[Collected data entries]
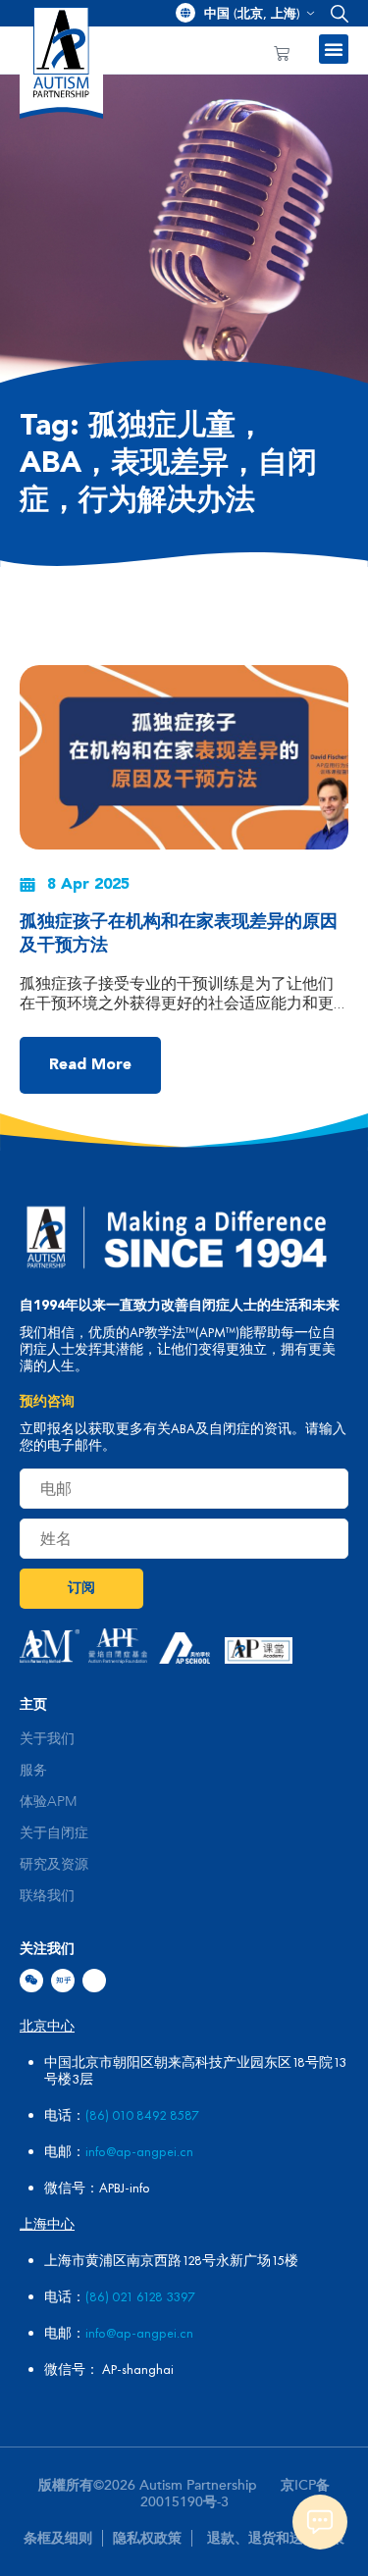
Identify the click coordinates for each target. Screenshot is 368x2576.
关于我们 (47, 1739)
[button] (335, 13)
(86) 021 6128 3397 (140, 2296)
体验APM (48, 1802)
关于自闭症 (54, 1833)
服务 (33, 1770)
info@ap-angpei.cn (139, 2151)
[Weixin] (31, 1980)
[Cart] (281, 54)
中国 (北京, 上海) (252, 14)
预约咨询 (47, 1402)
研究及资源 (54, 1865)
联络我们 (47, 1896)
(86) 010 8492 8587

> _WHAT IS BEING ASKED_: Reproduce every entry word for word, but skip any pictures.

> _PROBLEM SOLUTION_:
Identify the click coordinates for each target. Screenshot is 368x2576.
关于我们 (47, 1739)
[button] (335, 13)
(86) 021 6128 3397 (140, 2296)
体验APM (48, 1802)
关于自闭症 (54, 1833)
服务 (33, 1770)
info@ap-angpei.cn (139, 2151)
[Weixin] (31, 1980)
[Cart] (281, 54)
中国 (北京, 上海) (252, 14)
预约咨询 (47, 1402)
研究及资源 (54, 1865)
联络我们 (47, 1896)
(86) 010 8492 8587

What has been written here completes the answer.